Column “De bruiloft van Kana in Galilea”

DE BRUILOFT VAN KANA IN GALILËA
– Wim van der Wenden – 

Is het jou, beste lezer, ook al eens overkomen, dat in een kerkdienst de voorganger, die over vermeld o­nderwerp preekte, zei dat moeder Maria het allemaal niet zo goed begreep, en dat baseerde op de uitspraak van Jezus in haar richting: “Vrouw, (wat heb ik met u van node) waarom meng je je in mijn zaken? Mijn uur is nog niet gekomen.”

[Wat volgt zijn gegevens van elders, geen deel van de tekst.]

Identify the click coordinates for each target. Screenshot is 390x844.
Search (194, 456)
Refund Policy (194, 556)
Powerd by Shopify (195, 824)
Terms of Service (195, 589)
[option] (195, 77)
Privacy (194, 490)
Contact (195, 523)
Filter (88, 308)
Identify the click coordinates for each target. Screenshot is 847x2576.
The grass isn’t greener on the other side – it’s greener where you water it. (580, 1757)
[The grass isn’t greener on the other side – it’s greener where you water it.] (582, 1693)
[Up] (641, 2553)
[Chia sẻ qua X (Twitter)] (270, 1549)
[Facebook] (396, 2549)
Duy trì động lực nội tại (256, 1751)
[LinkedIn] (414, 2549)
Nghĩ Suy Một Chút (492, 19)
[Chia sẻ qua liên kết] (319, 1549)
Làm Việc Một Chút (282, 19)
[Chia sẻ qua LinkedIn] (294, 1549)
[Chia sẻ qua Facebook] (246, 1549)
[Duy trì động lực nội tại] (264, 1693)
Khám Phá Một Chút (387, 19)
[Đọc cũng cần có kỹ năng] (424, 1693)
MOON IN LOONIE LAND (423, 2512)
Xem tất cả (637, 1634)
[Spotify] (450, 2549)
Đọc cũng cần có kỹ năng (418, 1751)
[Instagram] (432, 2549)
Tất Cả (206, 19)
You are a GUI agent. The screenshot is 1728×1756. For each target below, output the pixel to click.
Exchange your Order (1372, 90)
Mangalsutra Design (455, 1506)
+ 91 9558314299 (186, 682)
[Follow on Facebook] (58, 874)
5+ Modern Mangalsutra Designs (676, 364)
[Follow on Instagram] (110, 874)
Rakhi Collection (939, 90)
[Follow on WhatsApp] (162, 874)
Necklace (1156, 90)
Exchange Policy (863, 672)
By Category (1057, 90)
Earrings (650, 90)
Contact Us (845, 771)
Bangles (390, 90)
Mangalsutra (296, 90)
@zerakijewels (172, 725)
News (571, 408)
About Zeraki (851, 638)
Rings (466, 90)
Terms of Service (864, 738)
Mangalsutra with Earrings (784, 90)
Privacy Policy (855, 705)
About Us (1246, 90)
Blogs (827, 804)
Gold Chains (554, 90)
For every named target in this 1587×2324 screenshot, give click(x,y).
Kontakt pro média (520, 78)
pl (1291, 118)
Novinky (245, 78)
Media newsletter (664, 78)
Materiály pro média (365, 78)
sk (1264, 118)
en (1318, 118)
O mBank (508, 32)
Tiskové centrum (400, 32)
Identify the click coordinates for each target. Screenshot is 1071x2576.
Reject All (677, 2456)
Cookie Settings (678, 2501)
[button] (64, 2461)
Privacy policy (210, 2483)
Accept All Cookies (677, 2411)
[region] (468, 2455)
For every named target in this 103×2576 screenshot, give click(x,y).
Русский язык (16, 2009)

Zo'n predikant is kwetsbaar als hij er zich geen rekenschap van geeft dat Maria, de moeder van Jezus, de meest begripvolle vrouw van de mensheid is, en dat zij als het ware als een correctie op Eva is te beschouwen. Hoe kan zo'n misverstand o­ntstaan? Want zoiets is des te meer te betreuren waar Jezus zich doorlopend verzette tegen de platburgerlijke manier van denken en het letterlijk nemen van teksten. Wat gebeurde er in werkelijkheid? Jakob Lorber is daar heel duidelijk over. (Je kunt dat nalezen in het GJE I, 10 + 11, hetgeen hier niet herhaald wordt. Wel wordt in dit verband nog aandacht gevraagd voor een heel bijzonder puntje, n.l. dat het transformatiewonder van water in wijn volgens Lorber een heenwijzing is naar het transformatiewonder van Jezus' opstanding.)
“Mijn uur is nog niet gekomen” betekent dat de officiële aanvang van Jezus’ optreden pas later in Jeruzalem plaatsvond, waar hij de kooplieden uit de tempel joeg. Maar het wijnwonder in Kana was er om zijn moeder Maria gelukkig te maken. Kana was het aan Maria verschuldigde voorschot, want zij was de voorloopster van de genade. De wereld heeft Jezus door haar. Het is rechtvaardig dat zijn eerste officiële wonder haar gold.
Het verhaal over Jezus' korte aanwezigheid op deze bruiloft laat zich lezen in het tweede hoofdstuk van het evangelie van Johannes. Tijdens het gastmaal merkte zijn moeder Maria dat de dienaren met de tafelmeester fluisterden en dat deze in verlegenheid was, en zij begreep direct wat de oorzaak van de pijnlijke situatie was. “Zoon”, zei ze zachtjes, om met dat woord de aandacht van Jezus te trekken. “Zoon, zij hebben geen wijn meer .”
Jezus gaf het volgende antwoord: “Vrouw, wat heb ik met u van node?” “Vrouw, wat is er nog tussen u en mij?” Jezus glimlachte bij deze woorden, en ook Maria glimlachte, als twee die een waarheid kenden, die hun vreugdevol geheim was en die verder niemand kende. Als dit vetgedrukte nog, dat door veel vertalers wordt weggelaten (het staat zelfs niet in de gebruikelijke Griekse en Latijnse handschriften), o­ntbreekt, geeft dit aanleiding tot een aanzienlijk misverstand. Dan is het net of Jezus Maria de les leest, en Maria haar plaats wijst. Maar dit nog is juist de sleutel van de zin en verklaart zijn ware betekenis. Jezus was immers de aan zijn moeder o­nderdanige zoon tot op het moment waarop de wil van de Vader hem te kennen gaf dat het uur gekomen was om de meester te zijn. Vanaf dat ogenblik was Jezus niet meer de zoon van Maria, maar de dienaar van God. Als Jezus vraagt: “Wat is er nog tussen u en mij?” geeft hij daarmee aan: “Ik was u o­nderdanig. Nu behoor ik aan mijn zending toe.”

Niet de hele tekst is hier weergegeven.